To uncover the links between gene variants and disease, researchers must collect genetic data from participants. In the USA, researchers may obtain participants’ consent for broad data sharing, which gives other investigators freedom to use their data for future research – but participants often cite privacy as a major concern. To investigate how researchers and participants understand genetic privacy, the authors of this study systematically reviewed 53 U.S.-based studies which examined perceptions of genetic privacy among the general public, patients and professionals. In total, the studies included over 47,000 participants.
The authors uncovered confusion and gaps in participants’ understanding of genetic privacy. Many participants confirmed they were worried about genetic privacy; however, ambiguously-phrased questions often left their specific concerns unclear. Participants also frequently conflated privacy with confidentiality, control, and security.
Participants were frequently concerned about the amount of control they retained over their personal information, the use of their data by third parties, and confidentiality issues. Many were worried they could be harmed if genetic information was divulged to third parties like employers or insurers. However, participants often felt benefits such as getting information from genetic tests were more important than protecting privacy.
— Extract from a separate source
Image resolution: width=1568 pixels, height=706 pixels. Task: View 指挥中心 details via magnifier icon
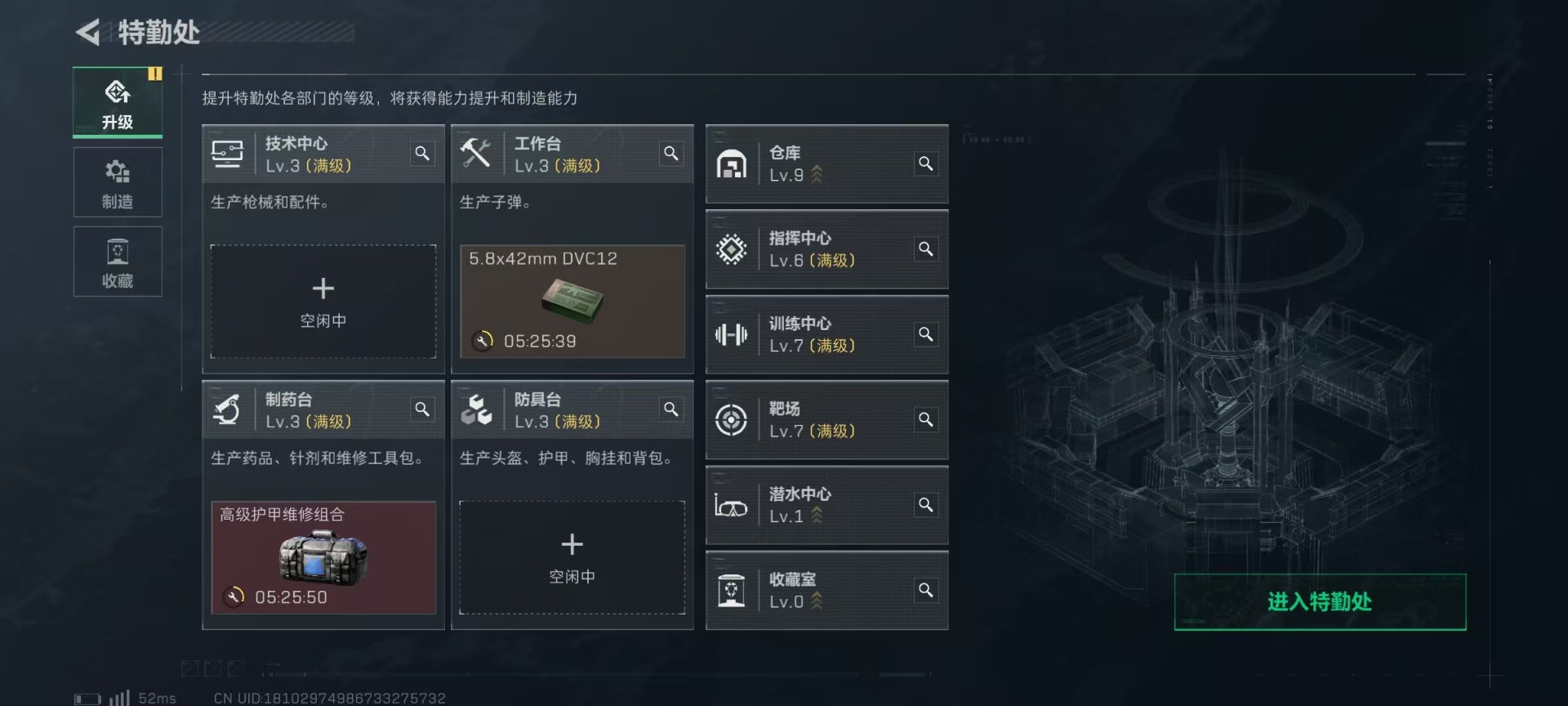click(x=926, y=248)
The authors note that, in general, the consent process could be improved with increased disclosure around future use of collected data by third parties. While the authors’ findings are specific to the USA, the authors hope further research might identify best practices around genetic privacy, making the collection and use of genetic data more trustworthy for participants.
The picture of genetic privacy that emerges from this systematic literature review is complex and riddled with gaps. Much more needs to be learned about which concerns about genetic privacy matter most to people as well as the social forces that influence their views in order to develop policies that create the trust necessary to allow people to make optimal use of advances in genomics."